▸ Extract provided
(CNN) -- Walk into Lisa Nasser's kitchen most evenings and you're greeted by rich aromas that indicate an exceptional cook is at work on a delicious creation.
Colleen Doyle, editor of the "What to Eat During Cancer Treatment" cookbook, prepares tuna-bean salad.
Cooking is Nasser's passion, but she left the kitchen and the cooking to others for six months in 2006 when she, like her mother before her, learned she had breast cancer. Numerous rounds of chemotherapy left her spent. "I didn't have the energy to go shopping, bring in the food, prepare the food. I needed to rest, to sleep," she recalls.
Nasser's experience isn't unique. According to the American Cancer Society, more than a million Americans will undergo cancer treatment this year. For cancer patients, nutrition is especially important, but many find that they are too tired to cook, or the food tastes bad, or they are too nauseated to eat, or they have painful mouth sores -- or all of the above.
To coincide with National Breast Cancer Awareness month in October, the American Cancer Society has released a cookbook called "What to Eat During Cancer Treatment."
Colleen Doyle, registered dietitian and editor of the cookbook, says the book is full of recipes and eating strategies that patients with all types of cancer can adopt to help deal with the unpleasant side effects of treatment. Chemotherapy, radiation and drug therapies often leave patients with nausea, diarrhea, constipation, mouth sores, taste alterations and unintentional weight loss.
"One of the things we did was organize recipes by the symptoms that they might be experiencing," Doyle says. "A lot of cancer patients going through chemo -- no surprise -- feel nauseous around those times when they are getting chemo. And so we talk to them about eating foods that are kind of bland; think about avoiding really spicy foods, any kind of Mexican foods, things with lots of flavors, things with lots of herbs and spices." See recipe samples from the cookbook »

▸ Source information

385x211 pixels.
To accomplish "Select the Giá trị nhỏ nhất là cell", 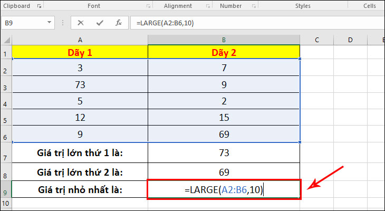I will point(80,189).
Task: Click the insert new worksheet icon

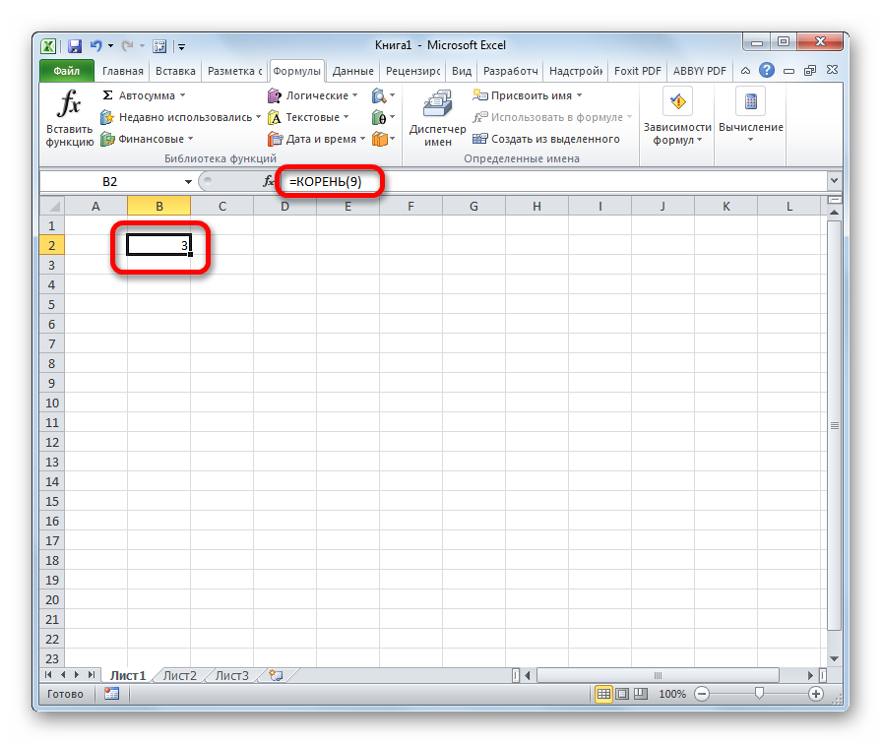Action: pos(276,675)
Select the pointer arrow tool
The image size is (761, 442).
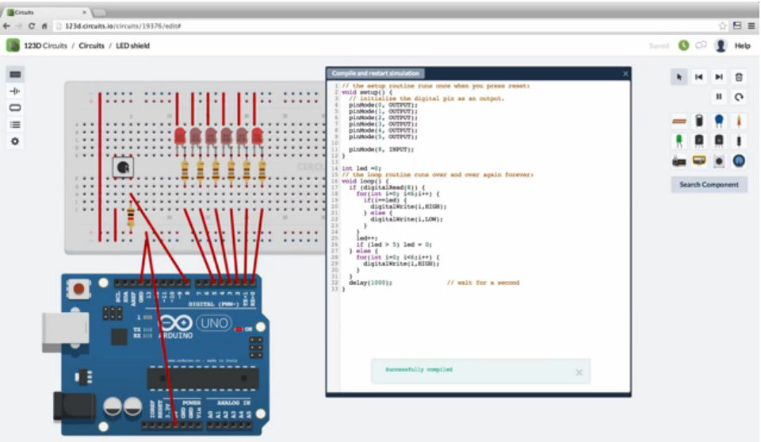(679, 77)
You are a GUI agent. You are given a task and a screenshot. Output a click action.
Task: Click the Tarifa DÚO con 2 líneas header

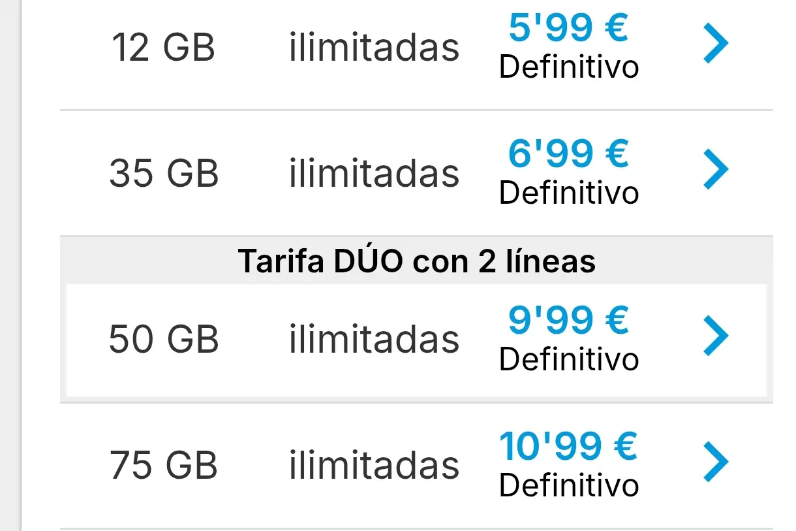[x=417, y=261]
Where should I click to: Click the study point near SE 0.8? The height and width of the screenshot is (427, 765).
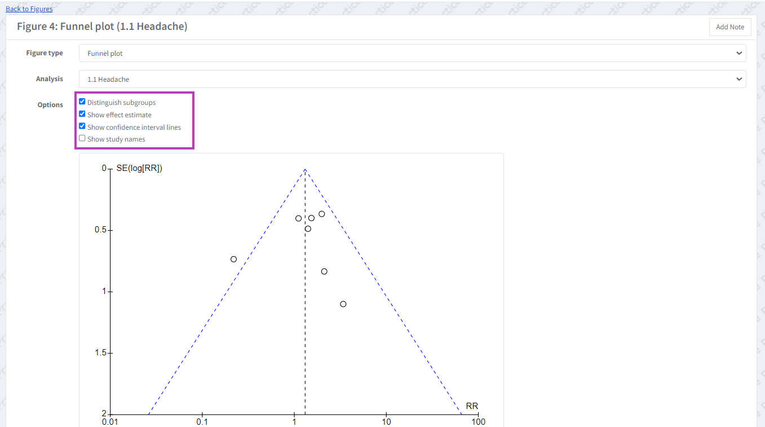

▸ Work required
Write the next few paragraphs of the news article about the American Cancer Society's cookbook for cancer patients, the text above the listing, picking up right after its last line.

▸ Task output
That certainly was the case with Nasser. "I wanted pasta or rice dishes, anything that was bland," she says.
Doyle says it's also helpful to eat small frequent meals when battling nausea and to recognize that for some, the odor of cooking foods can be unsettling for the stomach. "If you have somebody who cooks meals for you, it might be helpful for you to be in a totally different part of the house when they're cooking if you're going through a period where the smell of food really bothers you," says Doyle.
Nasser was fortunate enough to have friends and neighbors deliver meals to her house. Once her nausea started to subside she was able to be more adventurous in what she ate. "I remember calling a friend saying I wanted grape leaves. I remember wanting that tart lemony flavor and only hers were going to do it," she recalls. Watch Doyle cook in the kitchen »
It turns out that tart, strong flavors help with another nagging symptom of cancer therapy: altered taste perception. Like Nasser, some patients experience a metallic taste that will not go away. For others, food might seem tasteless, as if the taste buds have stopped working.
For those problems, the cookbook offers recipes like tuna-bean salad that help wake up the taste buds and mask the metallic taste. "This dish is full of lots of different flavors: strong flavors in the red peppers, the onion, the celery and the tuna itself. ... It also has a real tangy vinaigrette that can help kind of [push] that flavor quotient up a bit," says Doyle.
Doyle also suggests marinating meats in Italian salad dressings, or mustard or barbecue sauce, and trying strongly flavored foods such as cranberries, sauerkraut or pickled vegetables. Cooking with glass pans instead of metallic cookware and using plastic utensils instead of silverware might also make a difference.
Patients undergoing cancer treatment can also suffer bouts of constipation or diarrhea. One of the best strategies to ease constipation -- a common side effect of chemotherapy, anti-nausea and pain medications -- is to eat foods high in fiber, such as vegetables, fruits (including dried fruit like prunes, raisins or apricots), beans and nuts.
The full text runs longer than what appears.